SOURCE DATA>
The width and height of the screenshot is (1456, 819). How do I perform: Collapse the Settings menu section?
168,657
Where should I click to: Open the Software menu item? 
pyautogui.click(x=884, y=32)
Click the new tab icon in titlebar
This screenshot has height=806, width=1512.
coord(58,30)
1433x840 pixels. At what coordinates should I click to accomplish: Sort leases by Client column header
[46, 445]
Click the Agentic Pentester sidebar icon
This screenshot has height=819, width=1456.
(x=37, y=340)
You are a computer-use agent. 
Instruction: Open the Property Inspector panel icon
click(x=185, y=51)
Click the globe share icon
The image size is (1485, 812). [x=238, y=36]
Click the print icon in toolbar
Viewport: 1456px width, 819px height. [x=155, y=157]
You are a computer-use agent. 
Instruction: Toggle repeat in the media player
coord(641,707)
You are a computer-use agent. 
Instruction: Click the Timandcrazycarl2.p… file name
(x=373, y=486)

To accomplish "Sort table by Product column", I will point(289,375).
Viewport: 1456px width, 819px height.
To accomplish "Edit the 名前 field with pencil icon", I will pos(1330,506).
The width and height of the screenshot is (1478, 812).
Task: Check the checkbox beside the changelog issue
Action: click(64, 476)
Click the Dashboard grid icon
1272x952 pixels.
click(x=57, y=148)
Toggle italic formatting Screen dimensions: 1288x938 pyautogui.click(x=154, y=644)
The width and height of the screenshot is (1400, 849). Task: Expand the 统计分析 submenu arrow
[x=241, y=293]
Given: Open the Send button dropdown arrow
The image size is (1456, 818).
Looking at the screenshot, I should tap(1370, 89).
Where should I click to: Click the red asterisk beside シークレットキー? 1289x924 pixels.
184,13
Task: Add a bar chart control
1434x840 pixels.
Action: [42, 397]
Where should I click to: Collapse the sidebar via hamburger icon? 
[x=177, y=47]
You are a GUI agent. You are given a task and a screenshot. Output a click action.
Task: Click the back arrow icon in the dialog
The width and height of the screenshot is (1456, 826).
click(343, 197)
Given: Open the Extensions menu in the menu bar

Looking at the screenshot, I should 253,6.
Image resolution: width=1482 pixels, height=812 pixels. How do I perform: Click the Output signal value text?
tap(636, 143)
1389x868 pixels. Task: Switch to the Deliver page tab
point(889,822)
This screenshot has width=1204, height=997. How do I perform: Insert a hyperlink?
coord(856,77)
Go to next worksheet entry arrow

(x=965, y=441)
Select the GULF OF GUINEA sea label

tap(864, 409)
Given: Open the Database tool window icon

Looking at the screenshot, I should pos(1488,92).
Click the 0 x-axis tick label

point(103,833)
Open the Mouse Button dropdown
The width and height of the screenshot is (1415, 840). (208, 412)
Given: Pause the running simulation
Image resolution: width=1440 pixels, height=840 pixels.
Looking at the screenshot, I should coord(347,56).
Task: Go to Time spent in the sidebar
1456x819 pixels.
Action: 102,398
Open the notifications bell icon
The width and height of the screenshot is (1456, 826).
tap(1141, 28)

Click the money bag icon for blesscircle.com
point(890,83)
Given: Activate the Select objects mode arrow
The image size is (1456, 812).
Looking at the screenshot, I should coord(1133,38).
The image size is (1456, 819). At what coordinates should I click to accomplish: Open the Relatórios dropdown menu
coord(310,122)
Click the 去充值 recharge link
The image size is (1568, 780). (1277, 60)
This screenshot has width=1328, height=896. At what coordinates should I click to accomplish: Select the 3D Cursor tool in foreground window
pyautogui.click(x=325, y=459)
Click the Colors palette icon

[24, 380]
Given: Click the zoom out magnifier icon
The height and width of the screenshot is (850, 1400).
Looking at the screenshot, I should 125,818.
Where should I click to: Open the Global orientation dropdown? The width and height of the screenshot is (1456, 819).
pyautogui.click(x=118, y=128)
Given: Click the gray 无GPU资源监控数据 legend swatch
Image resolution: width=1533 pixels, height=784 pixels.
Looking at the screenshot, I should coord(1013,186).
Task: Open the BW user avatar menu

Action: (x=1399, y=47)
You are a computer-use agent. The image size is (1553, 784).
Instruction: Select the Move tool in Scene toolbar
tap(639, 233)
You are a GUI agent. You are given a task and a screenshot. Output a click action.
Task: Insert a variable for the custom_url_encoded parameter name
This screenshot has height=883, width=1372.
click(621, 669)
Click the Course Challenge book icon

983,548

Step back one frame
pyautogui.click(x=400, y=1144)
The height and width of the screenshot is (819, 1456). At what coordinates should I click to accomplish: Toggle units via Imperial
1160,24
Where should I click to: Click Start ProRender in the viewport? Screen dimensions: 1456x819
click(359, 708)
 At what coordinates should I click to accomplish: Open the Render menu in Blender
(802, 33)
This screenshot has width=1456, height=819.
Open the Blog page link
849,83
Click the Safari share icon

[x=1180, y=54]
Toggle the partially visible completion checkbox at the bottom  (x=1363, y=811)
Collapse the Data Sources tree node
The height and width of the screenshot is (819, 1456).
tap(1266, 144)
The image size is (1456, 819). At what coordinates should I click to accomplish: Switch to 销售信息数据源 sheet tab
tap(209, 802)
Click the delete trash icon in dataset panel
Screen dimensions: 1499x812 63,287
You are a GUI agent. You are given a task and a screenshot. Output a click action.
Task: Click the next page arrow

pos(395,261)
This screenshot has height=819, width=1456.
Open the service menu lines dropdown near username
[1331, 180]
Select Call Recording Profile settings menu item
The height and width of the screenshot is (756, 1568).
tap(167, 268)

WORK REQUEST> Reproduce the entire listing above exactly, leaving nothing out.

OUTPUT>
The width and height of the screenshot is (1456, 819). How do I perform: Collapse the Settings menu section?
168,657
Where should I click to: Open the Software menu item? 
pyautogui.click(x=884, y=32)
Click the new tab icon in titlebar
This screenshot has height=806, width=1512.
coord(58,30)
1433x840 pixels. At what coordinates should I click to accomplish: Sort leases by Client column header
[46, 445]
Click the Agentic Pentester sidebar icon
This screenshot has height=819, width=1456.
(x=37, y=340)
You are a computer-use agent. 
Instruction: Open the Property Inspector panel icon
click(x=185, y=51)
Click the globe share icon
The image size is (1485, 812). [x=238, y=36]
Click the print icon in toolbar
Viewport: 1456px width, 819px height. [x=155, y=157]
You are a computer-use agent. 
Instruction: Toggle repeat in the media player
coord(641,707)
You are a computer-use agent. 
Instruction: Click the Timandcrazycarl2.p… file name
(x=373, y=486)

To accomplish "Sort table by Product column", I will point(289,375).
Viewport: 1456px width, 819px height.
To accomplish "Edit the 名前 field with pencil icon", I will pos(1330,506).
The width and height of the screenshot is (1478, 812).
Task: Check the checkbox beside the changelog issue
Action: click(64, 476)
Click the Dashboard grid icon
1272x952 pixels.
click(x=57, y=148)
Toggle italic formatting Screen dimensions: 1288x938 pyautogui.click(x=154, y=644)
The width and height of the screenshot is (1400, 849). Task: Expand the 统计分析 submenu arrow
[x=241, y=293]
Given: Open the Send button dropdown arrow
The image size is (1456, 818).
Looking at the screenshot, I should tap(1370, 89).
Where should I click to: Click the red asterisk beside シークレットキー? 1289x924 pixels.
184,13
Task: Add a bar chart control
1434x840 pixels.
Action: [42, 397]
Where should I click to: Collapse the sidebar via hamburger icon? 
[x=177, y=47]
You are a GUI agent. You are given a task and a screenshot. Output a click action.
Task: Click the back arrow icon in the dialog
The width and height of the screenshot is (1456, 826).
click(343, 197)
Given: Open the Extensions menu in the menu bar

Looking at the screenshot, I should 253,6.
Image resolution: width=1482 pixels, height=812 pixels. How do I perform: Click the Output signal value text?
tap(636, 143)
1389x868 pixels. Task: Switch to the Deliver page tab
point(889,822)
This screenshot has width=1204, height=997. How do I perform: Insert a hyperlink?
coord(856,77)
Go to next worksheet entry arrow

(x=965, y=441)
Select the GULF OF GUINEA sea label

tap(864, 409)
Given: Open the Database tool window icon

Looking at the screenshot, I should pos(1488,92).
Click the 0 x-axis tick label

point(103,833)
Open the Mouse Button dropdown
The width and height of the screenshot is (1415, 840). (208, 412)
Given: Pause the running simulation
Image resolution: width=1440 pixels, height=840 pixels.
Looking at the screenshot, I should coord(347,56).
Task: Go to Time spent in the sidebar
1456x819 pixels.
Action: 102,398
Open the notifications bell icon
The width and height of the screenshot is (1456, 826).
tap(1141, 28)

Click the money bag icon for blesscircle.com
point(890,83)
Given: Activate the Select objects mode arrow
The image size is (1456, 812).
Looking at the screenshot, I should coord(1133,38).
The image size is (1456, 819). At what coordinates should I click to accomplish: Open the Relatórios dropdown menu
coord(310,122)
Click the 去充值 recharge link
The image size is (1568, 780). (1277, 60)
This screenshot has width=1328, height=896. At what coordinates should I click to accomplish: Select the 3D Cursor tool in foreground window
pyautogui.click(x=325, y=459)
Click the Colors palette icon

[24, 380]
Given: Click the zoom out magnifier icon
The height and width of the screenshot is (850, 1400).
Looking at the screenshot, I should 125,818.
Where should I click to: Open the Global orientation dropdown? The width and height of the screenshot is (1456, 819).
pyautogui.click(x=118, y=128)
Given: Click the gray 无GPU资源监控数据 legend swatch
Image resolution: width=1533 pixels, height=784 pixels.
Looking at the screenshot, I should coord(1013,186).
Task: Open the BW user avatar menu

Action: (x=1399, y=47)
You are a computer-use agent. The image size is (1553, 784).
Instruction: Select the Move tool in Scene toolbar
tap(639, 233)
You are a GUI agent. You are given a task and a screenshot. Output a click action.
Task: Insert a variable for the custom_url_encoded parameter name
This screenshot has height=883, width=1372.
click(621, 669)
Click the Course Challenge book icon

983,548

Step back one frame
pyautogui.click(x=400, y=1144)
The height and width of the screenshot is (819, 1456). At what coordinates should I click to accomplish: Toggle units via Imperial
1160,24
Where should I click to: Click Start ProRender in the viewport? Screen dimensions: 1456x819
click(359, 708)
 At what coordinates should I click to accomplish: Open the Render menu in Blender
(802, 33)
This screenshot has width=1456, height=819.
Open the Blog page link
849,83
Click the Safari share icon

[x=1180, y=54]
Toggle the partially visible completion checkbox at the bottom  (x=1363, y=811)
Collapse the Data Sources tree node
The height and width of the screenshot is (819, 1456).
tap(1266, 144)
The image size is (1456, 819). At what coordinates should I click to accomplish: Switch to 销售信息数据源 sheet tab
tap(209, 802)
Click the delete trash icon in dataset panel
Screen dimensions: 1499x812 63,287
You are a GUI agent. You are given a task and a screenshot. Output a click action.
Task: Click the next page arrow

pos(395,261)
This screenshot has height=819, width=1456.
Open the service menu lines dropdown near username
[1331, 180]
Select Call Recording Profile settings menu item
The height and width of the screenshot is (756, 1568).
tap(167, 268)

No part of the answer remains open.